Many teams do the opposite. They use control metrics to learn and learning metrics to evaluate performance. The outcome is predictable. No one learns. Everyone defends.
Reducing the number of metrics that truly matter also matters. Not in theory. In daily practice. When everything matters, nothing does. Teams prioritize what affects evaluation. Everything else gets ignored.
Fewer metrics, designed with intention, create more clarity than complex systems that require constant explanation.
Another warning sign appears when a metric stops being uncomfortable. In healthy systems, numbers trigger difficult conversations. They expose operational tension. They surface misalignment. When a metric becomes comfortable, the system has likely learned how to optimize it without effort. Over time, that metric loses value.

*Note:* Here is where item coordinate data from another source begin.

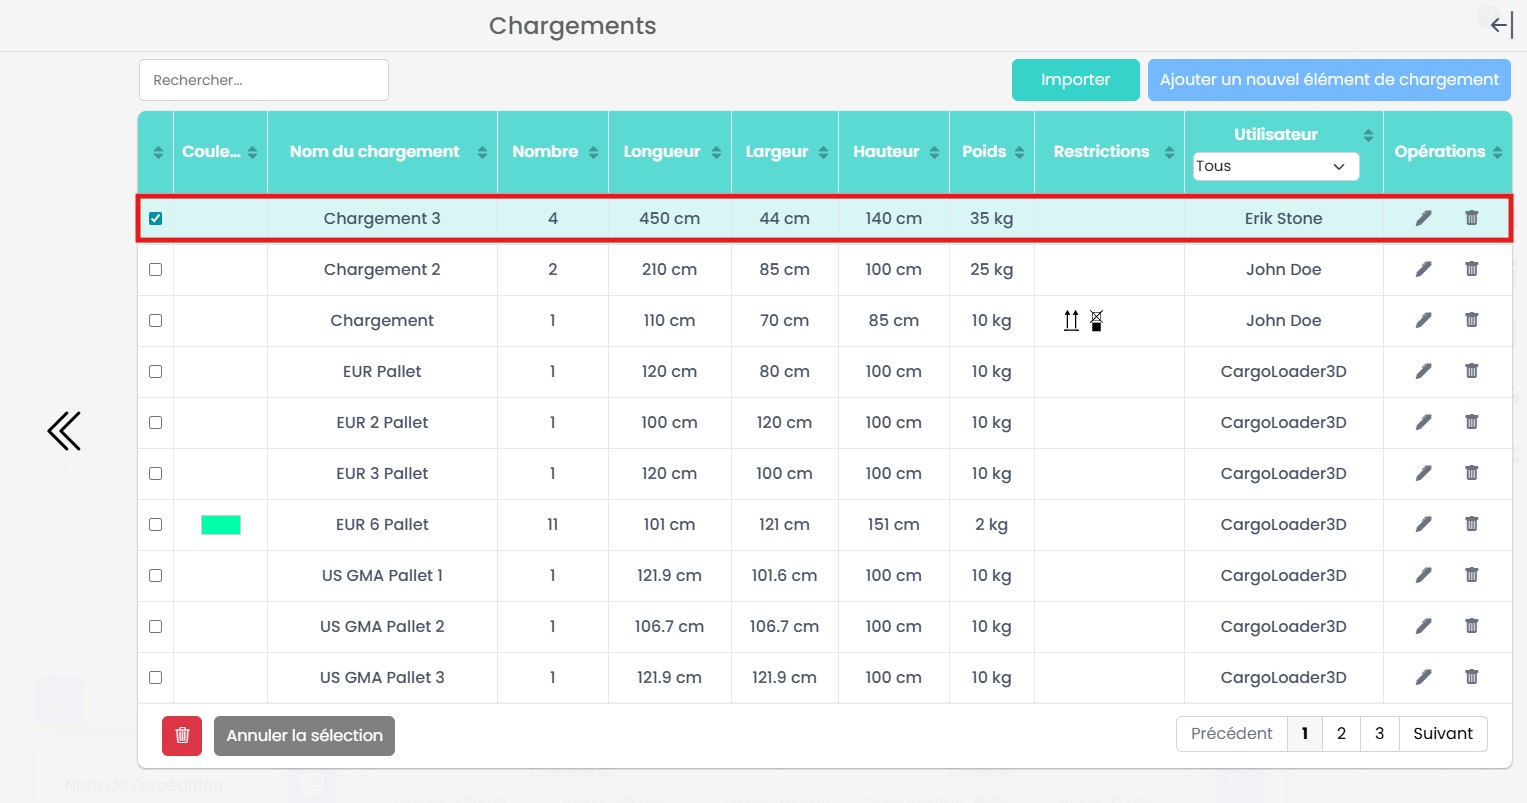Image resolution: width=1527 pixels, height=803 pixels.
Task: Click the Importer button
Action: [x=1075, y=80]
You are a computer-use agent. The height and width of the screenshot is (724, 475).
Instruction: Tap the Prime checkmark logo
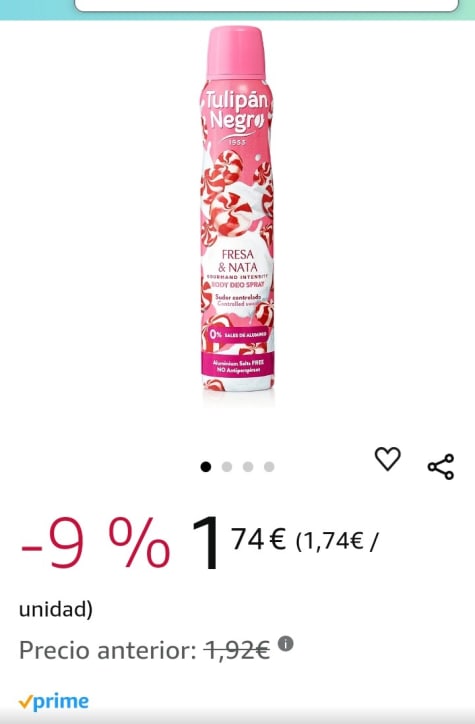coord(54,702)
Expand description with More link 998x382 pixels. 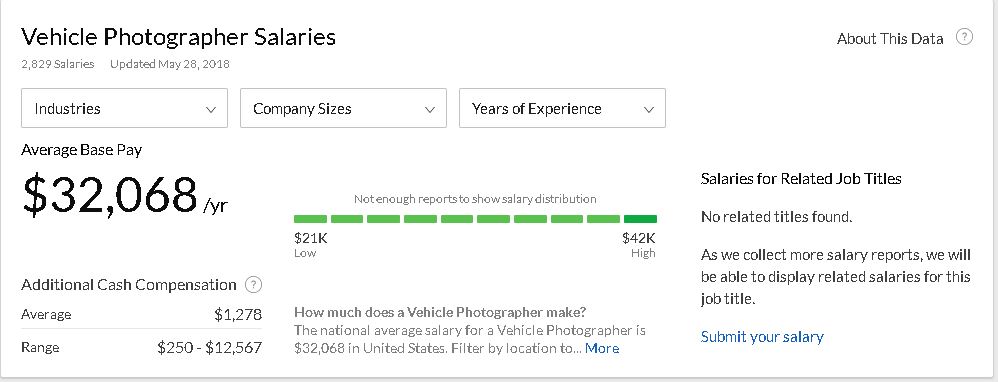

Changing metrics has a political cost. Someone stops looking good. There is no way around that. Many founders avoid the conversation for this reason. The cost of avoidance is higher. Systems running on outdated metrics accumulate silent errors. Problems don’t disappear. They move. They become harder and more expensive to fix.
The clearest signal you need to change how you measure isn’t a red number. It’s when the dashboard says everything is fine, but daily operations feel off. That gap isn’t intuition failing. It’s the system breaking in front of you.
Metrics always do exactly what you ask them to do.
If they lie, it isn’t because they are broken.
It’s because you designed them that way.